Entah sudah berapa lama ia mencari, dan entah sudah berapa jauh ia
berlari. Kini langkah-langkahnya mulai melambat. Nafasnya memburu.
Keringat mengucur di wajahnya. Setiap tetesnya bertabuh seirama dengan
rasa takutnya. Takut, ia tidak akan bertemu lagi dengan Cello.
Beruntung sesuatu melintas cepat di kepalanya, ketika ia melihat
sekawanan anak muda yang akan berangkat kuliah. Ia segera teringat
kampus yang pernah ditunjukkan Cello padanya. Tanpa berlama-lama, ia
segera mengambil langkah lari cepat menuju kampus itu. Tak peduli berapa
jauh ia harus berbalik arah, yang terpenting ia bisa menemukan Cello.
Sekarang ia sudah berada di depan gerbang kampus. Gerbang itu
terbuka. Ia yakin bahwa Cello telah masuk ke dalamnya. Maka dengan
langkah-langkah cepat ia masuk ke kampus itu. Saat itu juga ia merasakan
perubahan udara di sekitarnya. Lebih dingin dibanding sesaat sebelum ia
masuk. Tapi ia tidak peduli. Bahkan ketika melihat beberapa burung
Gagak bertengger di sebuah pohon tua yang sudah kering. Tempat itu jauh
lebih menyeramkan dari sebelumnya.
Kini ia sudah menapaki anak-anak tangga. Lantai dua. Lantai tiga. Ia
berjalan lurus, menuju ruangan paling ujung. Debar jantungnya tidak
seperti biasa. Debaran rasa takut dan cinta bergerak, melangkah bersama.
Ia sudah berdiri di depan pintu. Tangannya memegang knop. Memutarnya
perlahan. Dan membukanya dengan satu dorongan keras. Pintu itu terbuka
lebar. Udara berhembus keluar menyapu tubuhnya.
Dan ia menemukan suasana yang lain. Keindahan sedang menjajah ruangan
itu. Taburan kelopak bunga mawar putih bertebaran di lantai. Jendela
itu dibiarkan terbuka. Gorden putih tipis yang bersih ditiup angin
lembut. Dan cahaya mentari pagi sedang bertamu di dalamnya. Yang
terindah adalah, ia menemukan maha cinta tengah duduk di sana.

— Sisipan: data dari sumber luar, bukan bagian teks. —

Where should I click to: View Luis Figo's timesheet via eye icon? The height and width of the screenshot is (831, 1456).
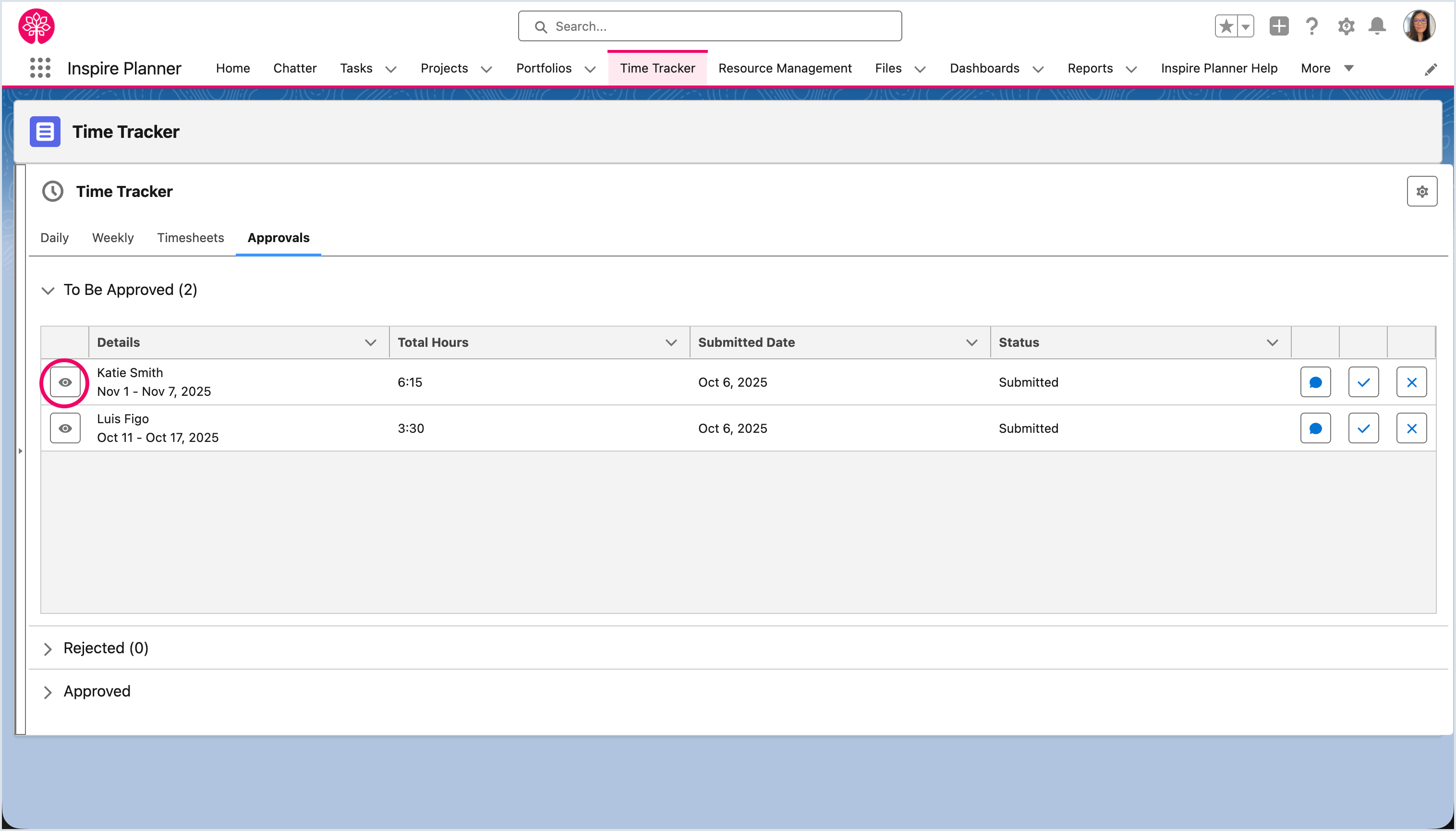[65, 428]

Cello cukup terkejut melihat kedatangan Mikha. Ia segera bangkit dari kursi piano itu.
“Mikha?”
Tanpa berkata-kata, Mikha segera berlari ke dalam dan memeluk Cello
dengan erat. Cello menyambut pelukan itu. Kini dua jantung manusia itu
bertabuh seirama. Bagaikan melodi-melodi yang merangkai kidung cinta
terindah.
“Bawa aku ke tempatmu, El!”
“Tapi, Mik! Apa kamu yakin? Aku tidak bisa membawa kamu dengan hati yang terpaksa!”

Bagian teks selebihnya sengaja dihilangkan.